▶ The exercise
Please identify and copy every line in the rows below that contains the string "dropdown", treating uppercase and lowercase letters as different.

▶ Entries provided
-*-*-

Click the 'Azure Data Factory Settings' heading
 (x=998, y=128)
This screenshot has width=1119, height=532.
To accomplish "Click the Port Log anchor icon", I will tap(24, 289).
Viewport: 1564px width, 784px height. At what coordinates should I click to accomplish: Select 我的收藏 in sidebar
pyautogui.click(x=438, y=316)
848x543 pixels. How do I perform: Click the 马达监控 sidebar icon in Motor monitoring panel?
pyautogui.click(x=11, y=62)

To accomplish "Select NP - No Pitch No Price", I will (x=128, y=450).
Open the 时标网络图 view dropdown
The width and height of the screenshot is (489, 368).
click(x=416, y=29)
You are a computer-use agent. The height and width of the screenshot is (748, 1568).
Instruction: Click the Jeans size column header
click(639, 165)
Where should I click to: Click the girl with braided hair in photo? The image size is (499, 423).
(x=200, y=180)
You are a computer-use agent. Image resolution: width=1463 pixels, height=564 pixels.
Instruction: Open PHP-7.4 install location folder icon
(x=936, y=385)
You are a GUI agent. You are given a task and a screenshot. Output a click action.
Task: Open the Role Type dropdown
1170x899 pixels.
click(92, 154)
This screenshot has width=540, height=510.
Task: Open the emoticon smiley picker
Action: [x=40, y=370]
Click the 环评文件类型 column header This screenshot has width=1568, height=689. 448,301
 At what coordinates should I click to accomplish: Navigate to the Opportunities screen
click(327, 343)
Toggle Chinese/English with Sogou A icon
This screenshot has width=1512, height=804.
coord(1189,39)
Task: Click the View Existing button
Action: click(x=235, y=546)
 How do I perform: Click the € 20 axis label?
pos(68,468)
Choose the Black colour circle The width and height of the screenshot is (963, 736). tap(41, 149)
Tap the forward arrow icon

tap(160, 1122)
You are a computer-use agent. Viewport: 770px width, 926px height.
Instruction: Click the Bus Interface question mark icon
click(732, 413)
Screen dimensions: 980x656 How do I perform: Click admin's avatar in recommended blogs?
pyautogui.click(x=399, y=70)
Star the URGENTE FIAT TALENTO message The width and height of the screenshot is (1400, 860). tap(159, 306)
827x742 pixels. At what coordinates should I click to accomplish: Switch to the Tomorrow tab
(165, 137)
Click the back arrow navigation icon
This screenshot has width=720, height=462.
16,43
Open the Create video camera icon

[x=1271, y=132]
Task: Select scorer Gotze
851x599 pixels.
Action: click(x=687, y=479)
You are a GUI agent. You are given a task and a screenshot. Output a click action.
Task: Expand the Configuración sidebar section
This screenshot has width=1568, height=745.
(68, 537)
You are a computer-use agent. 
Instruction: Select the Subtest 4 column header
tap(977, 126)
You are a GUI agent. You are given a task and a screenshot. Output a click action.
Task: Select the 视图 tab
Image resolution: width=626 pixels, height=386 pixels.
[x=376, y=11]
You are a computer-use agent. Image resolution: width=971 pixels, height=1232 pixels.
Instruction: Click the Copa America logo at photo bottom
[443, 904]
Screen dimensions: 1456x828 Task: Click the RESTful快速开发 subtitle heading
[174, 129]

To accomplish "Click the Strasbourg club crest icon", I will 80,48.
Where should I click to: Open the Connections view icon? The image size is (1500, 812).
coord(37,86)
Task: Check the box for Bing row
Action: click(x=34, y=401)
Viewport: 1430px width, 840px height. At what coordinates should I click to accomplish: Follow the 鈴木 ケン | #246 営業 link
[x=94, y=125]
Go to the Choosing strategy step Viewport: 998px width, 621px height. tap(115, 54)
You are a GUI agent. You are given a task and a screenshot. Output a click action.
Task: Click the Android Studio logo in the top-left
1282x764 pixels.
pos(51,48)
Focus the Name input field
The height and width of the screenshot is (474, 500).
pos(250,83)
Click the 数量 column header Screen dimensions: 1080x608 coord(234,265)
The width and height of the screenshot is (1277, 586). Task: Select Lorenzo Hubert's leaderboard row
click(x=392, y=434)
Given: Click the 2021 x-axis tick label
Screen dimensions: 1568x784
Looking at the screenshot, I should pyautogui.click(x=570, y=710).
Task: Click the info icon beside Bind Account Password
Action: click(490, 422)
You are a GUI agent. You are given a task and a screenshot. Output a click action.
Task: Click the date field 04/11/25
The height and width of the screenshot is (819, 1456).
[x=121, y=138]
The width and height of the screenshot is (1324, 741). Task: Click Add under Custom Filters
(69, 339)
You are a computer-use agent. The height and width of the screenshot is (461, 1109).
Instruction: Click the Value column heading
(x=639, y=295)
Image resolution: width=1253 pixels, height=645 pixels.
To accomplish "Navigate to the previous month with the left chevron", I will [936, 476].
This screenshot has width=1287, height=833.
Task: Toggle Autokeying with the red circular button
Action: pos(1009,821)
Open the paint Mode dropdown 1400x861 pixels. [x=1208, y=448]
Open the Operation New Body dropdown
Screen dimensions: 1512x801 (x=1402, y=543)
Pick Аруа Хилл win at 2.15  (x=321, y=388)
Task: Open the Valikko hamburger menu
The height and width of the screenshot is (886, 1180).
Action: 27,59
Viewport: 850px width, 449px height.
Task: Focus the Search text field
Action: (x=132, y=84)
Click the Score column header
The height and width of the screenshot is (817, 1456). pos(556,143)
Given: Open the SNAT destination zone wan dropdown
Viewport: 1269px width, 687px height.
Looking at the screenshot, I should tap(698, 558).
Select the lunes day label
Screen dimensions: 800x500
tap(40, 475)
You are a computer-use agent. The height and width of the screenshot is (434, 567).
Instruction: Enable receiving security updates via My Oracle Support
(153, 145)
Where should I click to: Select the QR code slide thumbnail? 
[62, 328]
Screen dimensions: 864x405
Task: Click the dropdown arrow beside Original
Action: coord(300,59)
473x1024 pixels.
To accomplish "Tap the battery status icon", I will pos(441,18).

-*-*-

▶ Solution for this problem
Open the 时标网络图 view dropdown
Task: Open the Role Type dropdown
Open the paint Mode dropdown 1400x861 pixels. [x=1208, y=448]
Open the Operation New Body dropdown
Given: Open the SNAT destination zone wan dropdown
Task: Click the dropdown arrow beside Original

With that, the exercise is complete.